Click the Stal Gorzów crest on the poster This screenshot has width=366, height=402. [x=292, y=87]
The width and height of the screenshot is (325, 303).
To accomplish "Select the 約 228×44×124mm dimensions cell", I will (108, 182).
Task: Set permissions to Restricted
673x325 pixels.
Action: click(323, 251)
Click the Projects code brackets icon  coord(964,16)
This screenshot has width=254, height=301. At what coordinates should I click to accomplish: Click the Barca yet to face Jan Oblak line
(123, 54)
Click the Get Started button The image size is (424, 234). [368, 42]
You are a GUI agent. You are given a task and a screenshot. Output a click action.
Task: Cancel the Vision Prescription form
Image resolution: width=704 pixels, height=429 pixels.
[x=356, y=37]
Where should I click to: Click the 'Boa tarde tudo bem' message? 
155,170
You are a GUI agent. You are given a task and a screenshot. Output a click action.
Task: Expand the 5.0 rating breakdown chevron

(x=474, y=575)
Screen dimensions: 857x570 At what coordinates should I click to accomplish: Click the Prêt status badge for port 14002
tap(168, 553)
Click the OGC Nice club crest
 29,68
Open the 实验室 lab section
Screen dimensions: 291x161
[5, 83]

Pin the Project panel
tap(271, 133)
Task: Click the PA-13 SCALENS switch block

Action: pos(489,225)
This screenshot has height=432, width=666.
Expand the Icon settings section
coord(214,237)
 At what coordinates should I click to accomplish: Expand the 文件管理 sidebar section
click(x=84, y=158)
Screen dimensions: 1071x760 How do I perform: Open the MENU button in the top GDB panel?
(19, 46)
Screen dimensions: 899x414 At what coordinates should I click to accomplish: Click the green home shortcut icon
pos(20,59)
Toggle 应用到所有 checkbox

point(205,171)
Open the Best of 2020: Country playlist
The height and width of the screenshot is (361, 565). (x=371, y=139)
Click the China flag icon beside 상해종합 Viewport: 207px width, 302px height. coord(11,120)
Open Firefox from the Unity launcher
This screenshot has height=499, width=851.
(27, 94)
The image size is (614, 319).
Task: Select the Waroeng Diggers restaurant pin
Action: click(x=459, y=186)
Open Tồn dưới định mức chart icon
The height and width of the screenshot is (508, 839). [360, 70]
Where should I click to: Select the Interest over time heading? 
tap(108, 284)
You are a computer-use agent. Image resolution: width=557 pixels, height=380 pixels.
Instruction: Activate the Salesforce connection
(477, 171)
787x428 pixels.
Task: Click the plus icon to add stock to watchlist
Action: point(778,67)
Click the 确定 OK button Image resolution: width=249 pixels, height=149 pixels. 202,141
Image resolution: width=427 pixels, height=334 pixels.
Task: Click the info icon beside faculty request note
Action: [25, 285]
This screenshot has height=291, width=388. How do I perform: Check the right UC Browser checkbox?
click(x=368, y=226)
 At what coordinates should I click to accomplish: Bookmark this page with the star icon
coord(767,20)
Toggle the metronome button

What you will do:
The response should be the lines from the one containing "This screenshot has height=291, width=388." through the last line of the data, set down exactly and with no other line.

Task answer:
This screenshot has height=291, width=388. How do I perform: Check the right UC Browser checkbox?
click(x=368, y=226)
 At what coordinates should I click to accomplish: Bookmark this page with the star icon
coord(767,20)
Toggle the metronome button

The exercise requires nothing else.